• **QUÉ HAY QUE HACER**
Según el texto sobre las carencias de la ley, ¿qué dos objetivos persiguen ya las empresas y aún rechaza la mayoría de las escuelas?

• **TEXTO PARA ANALIZAR**
=======

Sin pretender exhaustividad, terminaré señalando dos carencias. Primera, que la ley apenas roza un problema esencial del sistema: su gobernanza, es decir, la distribución de competencias entre las distintas autoridades; de un lado, con la configuración del “autonómico” el Gobierno cedió masivamente competencias y presupuesto a las autonomías, que se enrocaron para no pasarlo a los entes municipales ni a los centros; del lado opuesto, los docentes siguen reinando en sus aulas ante la impotencia de las direcciones y órganos de participación social. Federalismo sin poderes federales y centros que no centralizan nada, lo que ha traído el espectáculo de inoperancia y reproches mutuos al que, salvo excepciones, asistimos desde el comienzo de la pandemia. Segunda, un impulso mucho más potente a la innovación y la transformación digital, objetivos en los que están empeñadas las empresas, a los que ya se suman las Administraciones públicas, pero a los que todavía se resisten una mayoría de nuestras escuelas, las llamadas a formar a los ciudadanos del mañana.
Mariano Fernández Enguita es catedrático de Sociología en la Universidad Complutense. Actualmente es director del Instituto Nacional de Administración Pública (INAP).

=======

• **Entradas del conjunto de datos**
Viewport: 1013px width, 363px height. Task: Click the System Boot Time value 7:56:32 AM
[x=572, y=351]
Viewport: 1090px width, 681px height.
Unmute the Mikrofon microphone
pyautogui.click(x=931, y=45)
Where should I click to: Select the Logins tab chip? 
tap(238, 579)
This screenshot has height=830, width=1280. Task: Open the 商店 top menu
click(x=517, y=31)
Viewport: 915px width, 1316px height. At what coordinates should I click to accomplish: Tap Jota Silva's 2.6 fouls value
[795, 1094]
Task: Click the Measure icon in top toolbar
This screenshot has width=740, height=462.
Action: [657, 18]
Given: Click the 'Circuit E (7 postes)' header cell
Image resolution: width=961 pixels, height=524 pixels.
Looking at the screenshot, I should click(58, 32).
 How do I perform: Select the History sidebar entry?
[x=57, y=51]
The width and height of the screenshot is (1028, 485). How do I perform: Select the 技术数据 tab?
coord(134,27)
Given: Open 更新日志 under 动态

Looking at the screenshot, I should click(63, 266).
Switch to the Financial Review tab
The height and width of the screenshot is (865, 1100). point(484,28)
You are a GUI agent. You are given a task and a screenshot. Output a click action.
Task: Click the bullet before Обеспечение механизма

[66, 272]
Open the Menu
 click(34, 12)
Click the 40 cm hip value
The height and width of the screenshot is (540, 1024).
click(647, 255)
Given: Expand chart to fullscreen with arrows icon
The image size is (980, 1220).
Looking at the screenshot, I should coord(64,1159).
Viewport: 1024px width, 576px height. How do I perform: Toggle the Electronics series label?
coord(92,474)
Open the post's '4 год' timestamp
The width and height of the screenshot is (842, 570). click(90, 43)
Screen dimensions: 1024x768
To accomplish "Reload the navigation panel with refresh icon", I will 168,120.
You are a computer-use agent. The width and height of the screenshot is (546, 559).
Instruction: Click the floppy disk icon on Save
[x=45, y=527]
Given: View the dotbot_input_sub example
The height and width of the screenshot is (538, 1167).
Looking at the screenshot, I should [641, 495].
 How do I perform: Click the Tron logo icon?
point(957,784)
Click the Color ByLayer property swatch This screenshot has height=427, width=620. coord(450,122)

=======

• **SOLUCIÓN DESARROLLADA**
La innovación y la transformación digital.